Our things come alive, leveled in importance by a glow that christens, for instance, a discarded tin kazoo atop a stack of mail, or a dollar store Batman figurine propped against the fruit bowl. I remember watching the wooden nose of a Pinocchio doll (we have a collection) grow before my very eyes as the sun slipped behind a cloud. Cartoon eyes proliferate, googly and abundant; a fluffy tail pokes out from beneath a cushion; a lone puzzle piece drifts aimlessly, free of context.

I have grown accustomed to my son’s little testimonies of play and chaos, like his “bad guys” (Cruella, Scar, Gaston), his sculptures (two rocks and a Lego brick balanced on a Brio train), or his “caves” (anything inside of anything else). I’ve found myself, as time passes, prone to how they slow my day, easing off the edges. How their fanciful scale—the smallness of a doll’s brush or a cluster of colorful dice sitting on our bookshelf-reorders my urgencies.
Imagine being late for something, only to find a Moomin troll in your shoe. Imagine lifting the lid of a saucepan and discovering that it’s already occupied by an ear of plastic corn and a plush watermelon. Imagine arriving home after a long day and encountering a barricade: three toilet paper rolls taped to a broom handle and balanced across your hallway. “Climb under! Quick! Or else they’ll get you!” They who? It doesn’t matter.

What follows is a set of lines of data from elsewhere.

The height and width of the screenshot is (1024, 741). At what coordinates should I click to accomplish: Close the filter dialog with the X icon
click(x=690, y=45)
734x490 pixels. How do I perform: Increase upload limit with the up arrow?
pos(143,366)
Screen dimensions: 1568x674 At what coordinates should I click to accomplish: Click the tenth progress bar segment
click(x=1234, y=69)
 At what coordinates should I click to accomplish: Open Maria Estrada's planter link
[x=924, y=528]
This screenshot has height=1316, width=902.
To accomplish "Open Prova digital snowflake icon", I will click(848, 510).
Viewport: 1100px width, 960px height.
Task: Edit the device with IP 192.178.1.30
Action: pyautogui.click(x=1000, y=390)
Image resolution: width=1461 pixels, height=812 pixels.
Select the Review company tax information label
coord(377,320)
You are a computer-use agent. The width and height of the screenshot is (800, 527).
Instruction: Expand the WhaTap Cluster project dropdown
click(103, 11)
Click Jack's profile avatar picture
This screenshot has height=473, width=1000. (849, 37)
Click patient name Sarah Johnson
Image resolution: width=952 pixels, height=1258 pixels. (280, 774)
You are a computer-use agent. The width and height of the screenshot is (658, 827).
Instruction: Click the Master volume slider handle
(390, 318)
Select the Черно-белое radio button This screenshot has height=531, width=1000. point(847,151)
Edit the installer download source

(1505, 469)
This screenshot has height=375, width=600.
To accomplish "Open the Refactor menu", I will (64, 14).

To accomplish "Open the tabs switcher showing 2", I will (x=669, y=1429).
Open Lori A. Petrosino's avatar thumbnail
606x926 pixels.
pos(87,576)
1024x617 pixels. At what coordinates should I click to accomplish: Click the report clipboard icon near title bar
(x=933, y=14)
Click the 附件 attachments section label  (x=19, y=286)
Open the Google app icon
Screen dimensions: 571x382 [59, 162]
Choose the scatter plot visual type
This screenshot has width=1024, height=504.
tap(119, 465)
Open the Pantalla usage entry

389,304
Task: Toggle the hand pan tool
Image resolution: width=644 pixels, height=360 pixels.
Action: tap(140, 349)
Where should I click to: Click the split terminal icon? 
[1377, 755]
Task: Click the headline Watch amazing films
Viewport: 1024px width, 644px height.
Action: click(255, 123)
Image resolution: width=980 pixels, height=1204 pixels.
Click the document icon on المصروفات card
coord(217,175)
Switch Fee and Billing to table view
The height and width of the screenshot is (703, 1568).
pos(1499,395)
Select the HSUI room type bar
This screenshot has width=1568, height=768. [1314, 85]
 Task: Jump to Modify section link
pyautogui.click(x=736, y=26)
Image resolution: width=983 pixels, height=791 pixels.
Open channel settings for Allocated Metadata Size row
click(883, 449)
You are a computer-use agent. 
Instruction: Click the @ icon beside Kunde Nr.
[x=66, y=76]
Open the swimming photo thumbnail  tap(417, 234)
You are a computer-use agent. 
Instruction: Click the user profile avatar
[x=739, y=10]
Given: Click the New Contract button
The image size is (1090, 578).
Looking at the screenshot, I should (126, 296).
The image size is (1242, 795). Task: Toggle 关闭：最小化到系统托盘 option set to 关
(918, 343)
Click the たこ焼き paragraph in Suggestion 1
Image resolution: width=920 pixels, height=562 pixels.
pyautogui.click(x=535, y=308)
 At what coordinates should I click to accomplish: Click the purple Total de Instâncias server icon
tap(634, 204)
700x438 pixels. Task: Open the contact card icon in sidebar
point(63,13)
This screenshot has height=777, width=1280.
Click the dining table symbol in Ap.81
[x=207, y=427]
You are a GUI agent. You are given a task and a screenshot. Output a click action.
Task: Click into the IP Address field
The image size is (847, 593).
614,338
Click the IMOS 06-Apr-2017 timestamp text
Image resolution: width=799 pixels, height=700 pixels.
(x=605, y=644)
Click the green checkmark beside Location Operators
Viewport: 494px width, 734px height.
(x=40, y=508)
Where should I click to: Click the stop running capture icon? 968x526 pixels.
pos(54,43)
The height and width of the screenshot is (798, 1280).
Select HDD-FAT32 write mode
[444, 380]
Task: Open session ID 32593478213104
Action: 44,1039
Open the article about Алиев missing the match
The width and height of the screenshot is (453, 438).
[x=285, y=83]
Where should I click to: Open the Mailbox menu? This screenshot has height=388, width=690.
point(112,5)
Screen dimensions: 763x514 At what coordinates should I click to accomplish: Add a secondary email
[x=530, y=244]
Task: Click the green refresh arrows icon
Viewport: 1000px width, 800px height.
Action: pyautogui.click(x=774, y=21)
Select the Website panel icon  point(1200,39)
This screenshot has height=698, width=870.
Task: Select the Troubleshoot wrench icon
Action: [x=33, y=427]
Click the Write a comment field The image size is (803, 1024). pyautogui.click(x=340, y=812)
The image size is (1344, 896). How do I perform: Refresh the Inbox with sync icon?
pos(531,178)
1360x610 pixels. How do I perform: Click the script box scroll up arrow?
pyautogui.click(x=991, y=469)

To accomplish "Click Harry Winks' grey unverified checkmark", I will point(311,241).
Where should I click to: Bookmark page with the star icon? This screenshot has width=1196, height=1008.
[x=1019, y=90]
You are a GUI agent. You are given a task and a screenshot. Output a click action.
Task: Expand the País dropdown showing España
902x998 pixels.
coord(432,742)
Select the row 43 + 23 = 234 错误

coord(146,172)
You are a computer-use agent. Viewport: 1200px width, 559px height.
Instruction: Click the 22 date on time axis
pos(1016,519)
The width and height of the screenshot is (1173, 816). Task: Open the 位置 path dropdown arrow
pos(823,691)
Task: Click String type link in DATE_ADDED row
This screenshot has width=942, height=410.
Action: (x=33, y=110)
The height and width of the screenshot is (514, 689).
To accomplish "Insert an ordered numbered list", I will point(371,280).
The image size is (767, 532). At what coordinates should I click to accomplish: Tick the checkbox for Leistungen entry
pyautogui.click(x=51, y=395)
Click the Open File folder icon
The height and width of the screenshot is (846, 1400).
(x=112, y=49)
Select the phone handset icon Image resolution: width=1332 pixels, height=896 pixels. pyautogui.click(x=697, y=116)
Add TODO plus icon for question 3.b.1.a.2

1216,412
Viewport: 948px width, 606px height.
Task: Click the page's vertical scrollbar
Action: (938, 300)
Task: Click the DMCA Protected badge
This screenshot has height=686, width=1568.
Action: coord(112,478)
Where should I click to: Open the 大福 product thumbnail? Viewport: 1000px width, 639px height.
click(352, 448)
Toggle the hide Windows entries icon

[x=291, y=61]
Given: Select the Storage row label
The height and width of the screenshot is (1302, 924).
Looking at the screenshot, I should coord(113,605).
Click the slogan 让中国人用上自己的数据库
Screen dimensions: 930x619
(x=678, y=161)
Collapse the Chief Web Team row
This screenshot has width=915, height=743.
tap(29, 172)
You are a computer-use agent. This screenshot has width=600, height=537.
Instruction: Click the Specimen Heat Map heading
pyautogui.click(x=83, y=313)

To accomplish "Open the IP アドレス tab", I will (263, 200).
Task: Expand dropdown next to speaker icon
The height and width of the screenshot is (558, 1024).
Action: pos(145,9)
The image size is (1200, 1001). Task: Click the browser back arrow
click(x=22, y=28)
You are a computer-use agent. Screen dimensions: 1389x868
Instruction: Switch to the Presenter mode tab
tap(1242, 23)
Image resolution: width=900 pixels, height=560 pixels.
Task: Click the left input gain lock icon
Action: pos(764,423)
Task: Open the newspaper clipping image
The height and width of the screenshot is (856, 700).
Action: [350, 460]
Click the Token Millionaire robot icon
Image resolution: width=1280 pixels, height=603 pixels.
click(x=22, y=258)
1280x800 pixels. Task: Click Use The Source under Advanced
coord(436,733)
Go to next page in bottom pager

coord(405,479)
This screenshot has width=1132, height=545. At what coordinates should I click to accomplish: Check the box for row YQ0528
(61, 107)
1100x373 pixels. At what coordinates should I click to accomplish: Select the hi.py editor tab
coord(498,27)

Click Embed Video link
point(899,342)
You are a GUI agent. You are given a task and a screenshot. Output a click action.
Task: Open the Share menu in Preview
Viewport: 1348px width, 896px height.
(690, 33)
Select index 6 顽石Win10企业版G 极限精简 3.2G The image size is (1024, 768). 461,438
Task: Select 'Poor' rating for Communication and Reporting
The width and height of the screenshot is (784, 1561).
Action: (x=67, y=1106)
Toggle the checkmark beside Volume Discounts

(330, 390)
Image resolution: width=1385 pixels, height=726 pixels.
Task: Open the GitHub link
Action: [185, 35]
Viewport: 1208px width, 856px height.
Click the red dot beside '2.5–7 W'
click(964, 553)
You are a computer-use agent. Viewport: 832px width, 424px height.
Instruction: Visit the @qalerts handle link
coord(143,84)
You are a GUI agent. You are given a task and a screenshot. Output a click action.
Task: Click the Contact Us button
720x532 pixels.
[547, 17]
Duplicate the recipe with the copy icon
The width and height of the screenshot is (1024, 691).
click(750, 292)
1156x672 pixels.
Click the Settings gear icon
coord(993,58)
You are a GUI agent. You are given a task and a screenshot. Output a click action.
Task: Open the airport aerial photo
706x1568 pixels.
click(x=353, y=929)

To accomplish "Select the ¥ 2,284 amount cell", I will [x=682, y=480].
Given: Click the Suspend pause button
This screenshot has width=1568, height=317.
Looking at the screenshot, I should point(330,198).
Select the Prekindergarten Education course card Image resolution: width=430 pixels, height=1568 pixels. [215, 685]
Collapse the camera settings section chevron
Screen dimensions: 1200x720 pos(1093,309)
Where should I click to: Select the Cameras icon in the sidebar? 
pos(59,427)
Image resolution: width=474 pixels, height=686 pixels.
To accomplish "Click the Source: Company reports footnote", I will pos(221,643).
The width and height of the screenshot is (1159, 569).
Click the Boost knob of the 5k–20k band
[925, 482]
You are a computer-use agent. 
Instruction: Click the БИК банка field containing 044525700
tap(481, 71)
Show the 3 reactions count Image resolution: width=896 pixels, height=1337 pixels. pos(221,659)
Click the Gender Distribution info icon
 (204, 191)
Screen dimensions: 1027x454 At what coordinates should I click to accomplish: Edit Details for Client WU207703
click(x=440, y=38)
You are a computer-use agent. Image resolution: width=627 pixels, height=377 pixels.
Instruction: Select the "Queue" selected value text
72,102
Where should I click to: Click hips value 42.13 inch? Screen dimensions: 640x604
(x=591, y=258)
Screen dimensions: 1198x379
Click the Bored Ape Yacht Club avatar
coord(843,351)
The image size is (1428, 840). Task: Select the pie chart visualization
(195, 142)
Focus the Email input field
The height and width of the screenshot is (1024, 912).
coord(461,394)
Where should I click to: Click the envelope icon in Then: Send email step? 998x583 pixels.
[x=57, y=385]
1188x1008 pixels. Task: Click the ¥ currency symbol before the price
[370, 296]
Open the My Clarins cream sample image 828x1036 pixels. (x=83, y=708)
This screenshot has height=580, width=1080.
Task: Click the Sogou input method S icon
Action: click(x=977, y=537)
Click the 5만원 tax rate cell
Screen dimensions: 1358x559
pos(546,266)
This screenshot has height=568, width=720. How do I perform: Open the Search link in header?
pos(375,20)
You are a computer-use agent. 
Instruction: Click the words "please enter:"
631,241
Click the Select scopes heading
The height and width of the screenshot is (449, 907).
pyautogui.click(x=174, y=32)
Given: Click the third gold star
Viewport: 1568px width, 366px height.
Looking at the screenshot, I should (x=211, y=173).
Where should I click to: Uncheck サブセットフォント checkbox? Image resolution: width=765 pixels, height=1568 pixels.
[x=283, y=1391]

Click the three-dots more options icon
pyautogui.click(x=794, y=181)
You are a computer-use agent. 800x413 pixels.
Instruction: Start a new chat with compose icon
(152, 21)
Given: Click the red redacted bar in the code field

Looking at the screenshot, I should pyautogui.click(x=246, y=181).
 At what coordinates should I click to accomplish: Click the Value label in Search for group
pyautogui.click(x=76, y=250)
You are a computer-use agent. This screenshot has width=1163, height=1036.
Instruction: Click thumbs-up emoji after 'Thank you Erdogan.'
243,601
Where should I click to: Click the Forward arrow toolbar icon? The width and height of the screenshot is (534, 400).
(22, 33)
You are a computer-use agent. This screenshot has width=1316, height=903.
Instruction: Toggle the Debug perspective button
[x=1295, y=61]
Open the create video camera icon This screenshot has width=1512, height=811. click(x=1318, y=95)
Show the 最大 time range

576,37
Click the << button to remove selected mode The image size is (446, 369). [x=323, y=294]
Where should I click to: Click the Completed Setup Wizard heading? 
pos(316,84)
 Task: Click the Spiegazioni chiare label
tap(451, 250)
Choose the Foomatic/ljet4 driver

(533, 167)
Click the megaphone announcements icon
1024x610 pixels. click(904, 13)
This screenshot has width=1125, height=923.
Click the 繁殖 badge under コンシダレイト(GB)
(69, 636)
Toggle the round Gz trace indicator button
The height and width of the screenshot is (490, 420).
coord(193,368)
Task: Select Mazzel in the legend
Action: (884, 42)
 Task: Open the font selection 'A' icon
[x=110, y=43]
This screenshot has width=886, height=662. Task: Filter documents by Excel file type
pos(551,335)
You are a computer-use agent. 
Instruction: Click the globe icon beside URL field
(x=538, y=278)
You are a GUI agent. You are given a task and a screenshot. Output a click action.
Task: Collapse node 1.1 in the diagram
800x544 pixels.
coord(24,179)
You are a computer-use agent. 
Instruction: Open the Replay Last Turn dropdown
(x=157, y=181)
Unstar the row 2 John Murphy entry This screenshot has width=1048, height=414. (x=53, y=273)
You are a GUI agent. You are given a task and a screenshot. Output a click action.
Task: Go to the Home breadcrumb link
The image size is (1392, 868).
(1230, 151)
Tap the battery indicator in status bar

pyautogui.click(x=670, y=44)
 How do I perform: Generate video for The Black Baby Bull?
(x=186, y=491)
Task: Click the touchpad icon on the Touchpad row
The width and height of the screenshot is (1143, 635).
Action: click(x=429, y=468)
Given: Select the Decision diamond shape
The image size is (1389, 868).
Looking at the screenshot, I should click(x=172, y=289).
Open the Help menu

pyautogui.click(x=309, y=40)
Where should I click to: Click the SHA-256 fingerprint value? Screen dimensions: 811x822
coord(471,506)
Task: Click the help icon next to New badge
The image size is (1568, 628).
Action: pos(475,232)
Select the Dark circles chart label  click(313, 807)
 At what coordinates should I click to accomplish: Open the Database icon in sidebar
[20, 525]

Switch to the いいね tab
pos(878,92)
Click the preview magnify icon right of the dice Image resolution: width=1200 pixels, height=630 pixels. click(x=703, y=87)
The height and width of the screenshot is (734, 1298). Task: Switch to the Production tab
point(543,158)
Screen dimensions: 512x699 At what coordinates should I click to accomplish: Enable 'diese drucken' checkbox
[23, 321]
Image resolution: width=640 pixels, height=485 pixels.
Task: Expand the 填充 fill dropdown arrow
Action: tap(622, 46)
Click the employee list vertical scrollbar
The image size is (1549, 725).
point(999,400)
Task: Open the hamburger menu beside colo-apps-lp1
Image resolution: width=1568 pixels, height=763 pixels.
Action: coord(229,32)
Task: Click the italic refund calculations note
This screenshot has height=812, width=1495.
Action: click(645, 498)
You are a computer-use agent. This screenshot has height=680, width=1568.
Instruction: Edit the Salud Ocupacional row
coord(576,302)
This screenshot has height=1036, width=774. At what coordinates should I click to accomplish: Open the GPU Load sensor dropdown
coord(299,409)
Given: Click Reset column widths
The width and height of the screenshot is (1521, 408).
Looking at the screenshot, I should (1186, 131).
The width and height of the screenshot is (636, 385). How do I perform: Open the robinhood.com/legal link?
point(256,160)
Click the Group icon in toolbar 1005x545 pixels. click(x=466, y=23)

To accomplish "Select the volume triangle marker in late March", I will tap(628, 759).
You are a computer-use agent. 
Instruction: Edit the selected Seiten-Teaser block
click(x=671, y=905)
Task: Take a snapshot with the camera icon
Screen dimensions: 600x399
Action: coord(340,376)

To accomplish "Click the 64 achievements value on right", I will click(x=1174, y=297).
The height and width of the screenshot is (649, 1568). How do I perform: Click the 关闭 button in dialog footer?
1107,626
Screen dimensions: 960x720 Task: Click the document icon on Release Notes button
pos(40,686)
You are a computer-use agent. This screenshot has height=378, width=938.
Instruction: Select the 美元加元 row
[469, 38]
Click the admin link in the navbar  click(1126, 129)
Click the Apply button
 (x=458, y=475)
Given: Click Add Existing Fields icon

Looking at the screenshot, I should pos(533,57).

Most of all, my son’s trail of things has created a secondary world that lives alongside mine. If my preoccupations seem pressing, his are sprawling—well beyond the practical, plumbing depths I’m not meant to understand. These are his altars: his love of stones, his pile of Paw Patrol, his baskets filled with “soup.” That’s his shoehorn (which he often sleeps with), his crown (anything he puts on his head).
There are phases when he carries his metal harmonica with him for hours, toasty in his palm. When he is at daycare, I catch myself placing it near our front door so he can grab it first thing. The harmonica feels a little lifeless, cool to the touch, anticipating his return. That’s what I love most about my son’s stuff. It waits around for him.